They’re millionaires on Medicaid.
Manhattan prosecutors yesterday busted 19 accused Medicaid cheats — including a dentist who earns six figures and the owner of two waterfront mansions in the Hamptons.
“This is really rampant,” the head of the DA’s public-assistance fraud unit, Marcy Chelmow, said of people lying to get on the health-insurance dole.
Yesterday’s chiselers claimed to be poor, even broke, lying on state forms so that taxpayers would foot the bill for premiums worth tens of thousands a year, authorities said.
Medicaid is meant for people with low incomes and few assets. A single adult qualifies by making less than $10,830 a year and owning less than $13,800 in assets.
But so-called poverty cases included:
* Artist Steven Colucci, 57, of West 109th Street, who is charged with chiseling taxpayers out of $16,112 in benefits.

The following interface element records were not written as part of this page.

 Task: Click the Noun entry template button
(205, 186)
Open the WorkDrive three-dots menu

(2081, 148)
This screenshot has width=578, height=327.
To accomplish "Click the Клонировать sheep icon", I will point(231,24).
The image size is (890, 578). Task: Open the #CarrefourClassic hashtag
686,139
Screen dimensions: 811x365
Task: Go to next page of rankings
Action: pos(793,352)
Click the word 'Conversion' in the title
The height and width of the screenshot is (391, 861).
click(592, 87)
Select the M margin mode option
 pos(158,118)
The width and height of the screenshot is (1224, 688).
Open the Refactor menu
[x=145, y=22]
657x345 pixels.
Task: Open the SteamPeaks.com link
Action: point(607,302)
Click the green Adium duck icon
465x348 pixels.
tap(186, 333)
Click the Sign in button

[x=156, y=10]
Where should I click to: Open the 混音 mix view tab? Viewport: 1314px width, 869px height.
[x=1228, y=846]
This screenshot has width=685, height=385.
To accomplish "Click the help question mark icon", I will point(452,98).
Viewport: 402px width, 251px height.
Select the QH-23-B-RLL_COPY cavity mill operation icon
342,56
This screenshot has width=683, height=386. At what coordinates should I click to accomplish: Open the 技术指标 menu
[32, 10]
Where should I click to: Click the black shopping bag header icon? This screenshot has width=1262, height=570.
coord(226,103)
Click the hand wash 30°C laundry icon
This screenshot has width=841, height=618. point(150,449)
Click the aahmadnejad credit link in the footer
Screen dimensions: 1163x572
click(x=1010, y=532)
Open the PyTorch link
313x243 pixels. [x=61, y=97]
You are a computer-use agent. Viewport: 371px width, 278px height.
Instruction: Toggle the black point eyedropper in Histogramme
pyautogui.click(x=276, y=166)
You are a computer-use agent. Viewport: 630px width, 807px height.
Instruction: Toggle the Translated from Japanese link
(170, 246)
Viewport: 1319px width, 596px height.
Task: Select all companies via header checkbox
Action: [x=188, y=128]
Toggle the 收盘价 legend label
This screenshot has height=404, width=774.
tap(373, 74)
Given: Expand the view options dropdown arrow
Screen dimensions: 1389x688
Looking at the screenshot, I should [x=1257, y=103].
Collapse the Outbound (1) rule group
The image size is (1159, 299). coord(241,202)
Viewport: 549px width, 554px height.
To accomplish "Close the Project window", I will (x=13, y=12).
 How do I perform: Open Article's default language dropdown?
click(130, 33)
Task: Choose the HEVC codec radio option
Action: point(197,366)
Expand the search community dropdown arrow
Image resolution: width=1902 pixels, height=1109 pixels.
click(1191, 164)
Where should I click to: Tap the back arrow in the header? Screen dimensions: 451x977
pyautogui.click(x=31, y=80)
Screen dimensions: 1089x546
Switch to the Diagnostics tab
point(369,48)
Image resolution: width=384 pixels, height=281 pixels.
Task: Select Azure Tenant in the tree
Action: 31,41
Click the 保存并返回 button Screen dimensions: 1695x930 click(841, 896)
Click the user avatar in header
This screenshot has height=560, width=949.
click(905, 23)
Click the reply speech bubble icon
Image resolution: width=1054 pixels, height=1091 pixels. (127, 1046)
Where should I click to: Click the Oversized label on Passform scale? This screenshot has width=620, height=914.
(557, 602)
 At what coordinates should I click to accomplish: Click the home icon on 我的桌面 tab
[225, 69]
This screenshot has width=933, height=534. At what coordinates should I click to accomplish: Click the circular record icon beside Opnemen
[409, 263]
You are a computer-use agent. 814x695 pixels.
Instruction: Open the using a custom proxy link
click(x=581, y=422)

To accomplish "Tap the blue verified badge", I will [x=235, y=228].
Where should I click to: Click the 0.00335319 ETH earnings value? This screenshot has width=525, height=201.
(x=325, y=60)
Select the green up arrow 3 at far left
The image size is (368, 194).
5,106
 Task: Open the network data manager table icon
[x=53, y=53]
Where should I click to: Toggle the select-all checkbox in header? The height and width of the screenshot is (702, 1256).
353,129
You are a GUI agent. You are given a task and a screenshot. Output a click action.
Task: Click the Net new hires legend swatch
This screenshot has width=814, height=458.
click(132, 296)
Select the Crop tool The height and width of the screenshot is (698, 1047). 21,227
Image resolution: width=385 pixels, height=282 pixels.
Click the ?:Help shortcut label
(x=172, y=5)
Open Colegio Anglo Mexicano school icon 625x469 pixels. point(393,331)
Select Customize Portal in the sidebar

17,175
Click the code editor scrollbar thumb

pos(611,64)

Colucci claimed he made only $5,000 a year. In fact, prosecutors said, he owns two large, waterfront homes on Dune Road in West Hampton, one of which rents out for $65,000 a summer.
* Eufrocina Caluag, 57, of Queens, who claimed she was unemployed with zero income. In fact, she is a practicing dentist in The Bronx, pulling in about $150,000 a year, prosecutors said. She’s charged with stealing $6,931 in benefits.
* Brian Bomeisler, 57, of SoHo, is a well-known art instructor who makes big money with corporate seminars and gets up to $1,400 a client, all by teaching how to draw using the right side of one’s brain.
Bomeisler owns two apartments — one in SoHo and one on the Lower East Side — each worth more than $1 million. But he allegedly claimed an annual family income of only $26,000, entitling him to $37,553 in Medicaid benefits.